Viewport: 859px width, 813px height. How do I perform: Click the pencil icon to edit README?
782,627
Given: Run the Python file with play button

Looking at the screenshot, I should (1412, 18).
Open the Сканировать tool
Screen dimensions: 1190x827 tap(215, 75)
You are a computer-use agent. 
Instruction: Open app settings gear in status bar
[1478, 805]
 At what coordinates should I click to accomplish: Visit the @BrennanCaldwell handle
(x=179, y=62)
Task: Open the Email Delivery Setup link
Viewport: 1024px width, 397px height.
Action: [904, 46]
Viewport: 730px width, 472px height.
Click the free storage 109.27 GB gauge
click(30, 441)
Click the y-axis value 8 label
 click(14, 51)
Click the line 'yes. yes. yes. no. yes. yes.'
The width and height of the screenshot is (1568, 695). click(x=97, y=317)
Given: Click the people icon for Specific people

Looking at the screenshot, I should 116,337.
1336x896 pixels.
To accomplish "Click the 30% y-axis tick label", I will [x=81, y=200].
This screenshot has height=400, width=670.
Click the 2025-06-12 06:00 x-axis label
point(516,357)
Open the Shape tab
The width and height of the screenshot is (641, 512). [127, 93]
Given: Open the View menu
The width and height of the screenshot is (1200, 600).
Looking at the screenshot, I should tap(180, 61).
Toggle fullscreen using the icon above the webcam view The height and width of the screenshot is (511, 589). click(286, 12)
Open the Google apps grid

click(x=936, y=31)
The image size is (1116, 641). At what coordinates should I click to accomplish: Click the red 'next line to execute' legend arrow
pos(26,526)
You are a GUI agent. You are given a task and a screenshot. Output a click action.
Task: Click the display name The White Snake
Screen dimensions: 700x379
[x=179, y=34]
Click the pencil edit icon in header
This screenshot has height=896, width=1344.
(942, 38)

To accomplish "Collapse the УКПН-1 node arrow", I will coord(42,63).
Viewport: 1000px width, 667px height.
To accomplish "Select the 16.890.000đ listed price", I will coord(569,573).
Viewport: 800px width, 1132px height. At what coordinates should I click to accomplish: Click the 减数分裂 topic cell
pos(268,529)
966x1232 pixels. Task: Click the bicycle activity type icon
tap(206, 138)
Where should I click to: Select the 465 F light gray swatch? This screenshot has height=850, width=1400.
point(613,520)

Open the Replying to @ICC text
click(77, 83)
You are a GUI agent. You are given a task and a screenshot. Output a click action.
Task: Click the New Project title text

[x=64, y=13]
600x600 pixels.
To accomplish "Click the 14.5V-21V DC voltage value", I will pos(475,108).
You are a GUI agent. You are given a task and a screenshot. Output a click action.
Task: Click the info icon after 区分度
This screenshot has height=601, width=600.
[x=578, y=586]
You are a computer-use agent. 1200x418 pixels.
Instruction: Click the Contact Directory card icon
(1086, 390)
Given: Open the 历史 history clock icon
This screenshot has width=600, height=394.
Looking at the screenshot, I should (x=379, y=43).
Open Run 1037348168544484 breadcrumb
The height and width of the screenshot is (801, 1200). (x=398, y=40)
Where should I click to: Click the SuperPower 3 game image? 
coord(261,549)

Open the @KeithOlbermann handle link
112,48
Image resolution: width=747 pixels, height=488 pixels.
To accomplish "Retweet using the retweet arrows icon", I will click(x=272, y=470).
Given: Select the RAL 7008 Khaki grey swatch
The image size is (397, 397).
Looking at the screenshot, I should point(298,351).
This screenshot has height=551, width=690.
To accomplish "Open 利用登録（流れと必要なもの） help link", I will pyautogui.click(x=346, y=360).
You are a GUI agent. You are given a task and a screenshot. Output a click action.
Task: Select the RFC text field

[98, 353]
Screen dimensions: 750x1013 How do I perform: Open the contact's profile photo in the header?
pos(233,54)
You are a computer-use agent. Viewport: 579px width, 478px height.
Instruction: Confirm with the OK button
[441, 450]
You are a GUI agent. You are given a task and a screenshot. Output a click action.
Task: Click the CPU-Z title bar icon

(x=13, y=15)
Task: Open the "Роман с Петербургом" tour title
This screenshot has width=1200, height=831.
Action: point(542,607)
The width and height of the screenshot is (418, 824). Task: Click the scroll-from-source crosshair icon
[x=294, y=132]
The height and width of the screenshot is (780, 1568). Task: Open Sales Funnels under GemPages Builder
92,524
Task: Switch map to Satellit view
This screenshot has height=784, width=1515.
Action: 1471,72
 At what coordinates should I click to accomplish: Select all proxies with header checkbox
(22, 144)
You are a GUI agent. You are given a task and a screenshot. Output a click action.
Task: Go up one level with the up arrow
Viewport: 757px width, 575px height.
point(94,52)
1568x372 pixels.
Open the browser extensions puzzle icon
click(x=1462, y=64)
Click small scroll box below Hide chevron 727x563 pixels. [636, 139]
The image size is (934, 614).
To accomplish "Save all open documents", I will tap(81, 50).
§
_Assigned task_. Your answer must be the lines above from the one containing "Viewport: 757px width, 575px height." to the one containing "The image size is (934, 614).", both included, restated word for word.

_Reply_.
Viewport: 757px width, 575px height.
point(94,52)
1568x372 pixels.
Open the browser extensions puzzle icon
click(x=1462, y=64)
Click small scroll box below Hide chevron 727x563 pixels. [636, 139]
The image size is (934, 614).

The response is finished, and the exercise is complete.